Popcorn time is back - foxhedgehog
http://www.time4popcorn.eu/

======
frdmn
Caution: This is the closed source fork and not the fork from [http://get-
popcorn.com](http://get-popcorn.com) or [https://github.com/popcorn-
official/popcorn-app](https://github.com/popcorn-official/popcorn-app).

Copied from Reddit
([http://www.reddit.com/r/PopCornTime/comments/232xmf/a_list_o...](http://www.reddit.com/r/PopCornTime/comments/232xmf/a_list_of_popcorn_time_clones_and_android/)):

    
    
        We advise you to not install Time4Popcorn. We will not link to their software anymore from this thread, i did not want to take a side in this but since the application seems to send data to unknown servers and they steal code from other projects... That is what has made me decide not to delete it off the list. No that would not help anyone, i would like everyone to know how bad of a piece of software time4popcorn currently is. Their Mac version currently even links to the Official Popcorn Time version, which is odd? Why would they do that? Oh yes because they can't create their own versions. I have collected several comments from our community about the current suspious activity that time4popcorn has shown us.

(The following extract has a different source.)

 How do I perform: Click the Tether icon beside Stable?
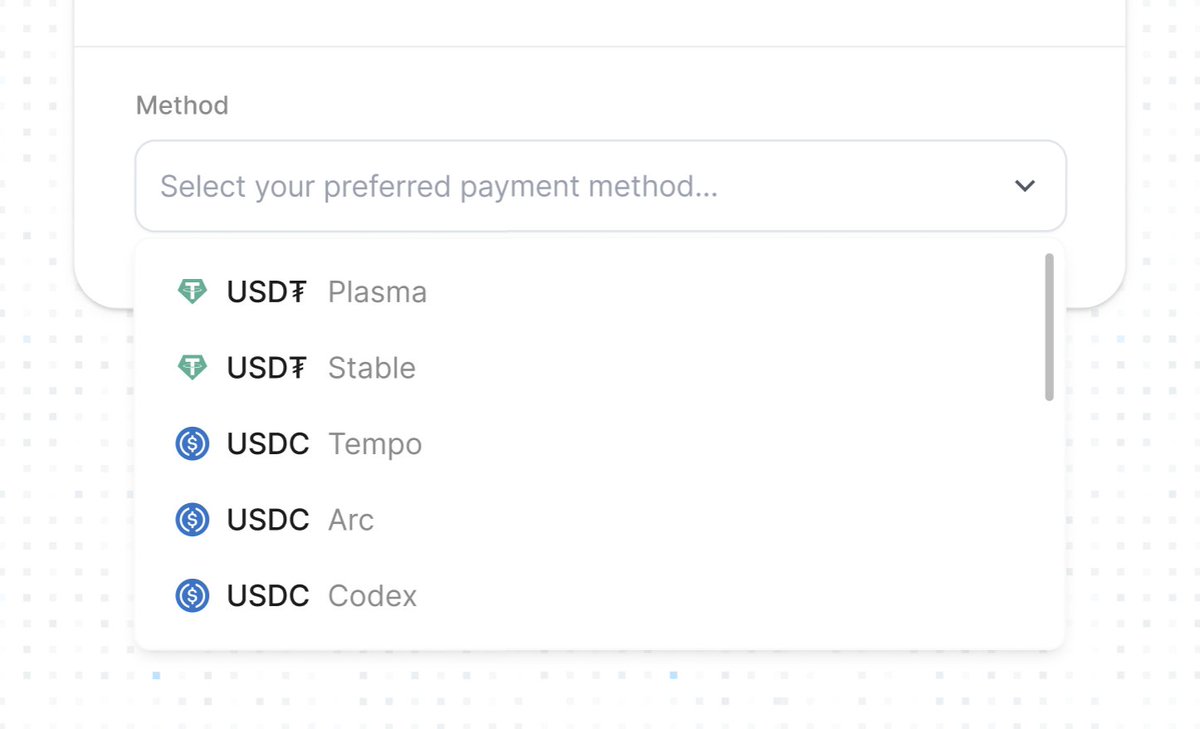click(192, 367)
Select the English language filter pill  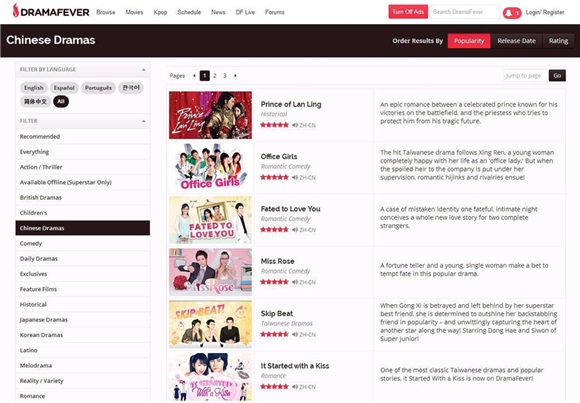click(34, 88)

        I advise you to not install or to delete the app immediatly if you did install it. The developers do have a chance of getting back here in the list, they can send me a PM and prove that i am several other people are completely wrong. On this moment we will strongly advise against the use of this software. We will also delete any and every link to their website and or download pages.
        Be warned!
        @cesasol commented:
        After checking the source code, i could see there is no software beyond nodewebkit under popcorn4time binary, instead they work on this "cloud" http://app.time4popcorn.eu/[25] *deactivate js before going to this link And there is a couple of binary files with the extension php, wich is more than suspicius. After checking in a vbox, they send random data to that server and another two, not only the torrent seeding.

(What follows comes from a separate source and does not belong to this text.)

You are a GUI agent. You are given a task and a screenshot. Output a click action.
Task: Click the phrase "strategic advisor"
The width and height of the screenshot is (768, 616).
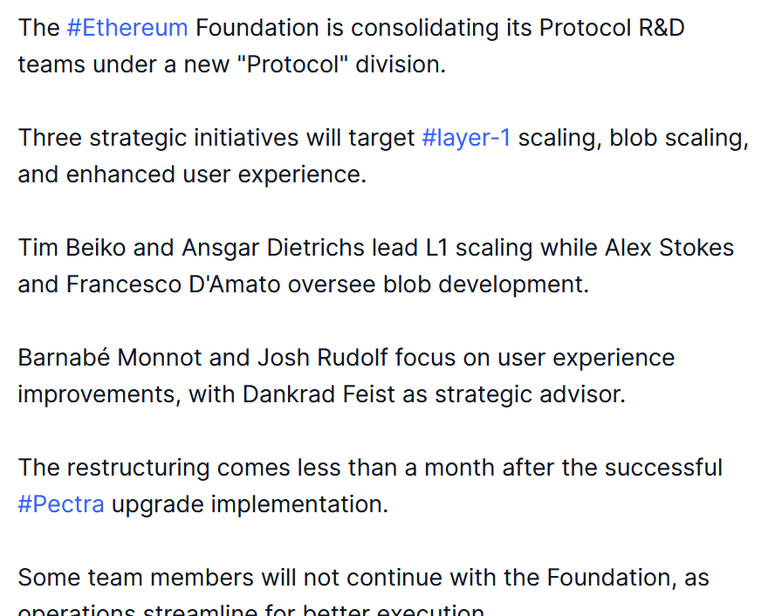click(x=530, y=395)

        @Sharkiller a Popcorn Time dev has also showed his doubts:
        @Foxito they steal code, dont release them, put features that dont work only grow up their userbase who knows for what. for weeks they do interviews for a lot of pages to gain more and more userbase even when their code never works(tvshows). in the code you can find suspicious images to track the users, they don't even are from analytics. after a few weeks they "release" a source code in github that is a clone of the popcorn-official repo, even the links go to that repo. with the commits of the same day. They don't even do a fork only a renamed code. If that is not fishy to you then use it.
        @traplover69 commented: The download links on http://get-popcorn.com/download/mac[26] and http://time4popcorn.eu/Popcorn-Time-0.2.9-Mac.tar.gz[27] point to the same file. Both give a shasum of fc00796208ca412b01c3715fb44af191d937ba8a. Any ideas whats happening here?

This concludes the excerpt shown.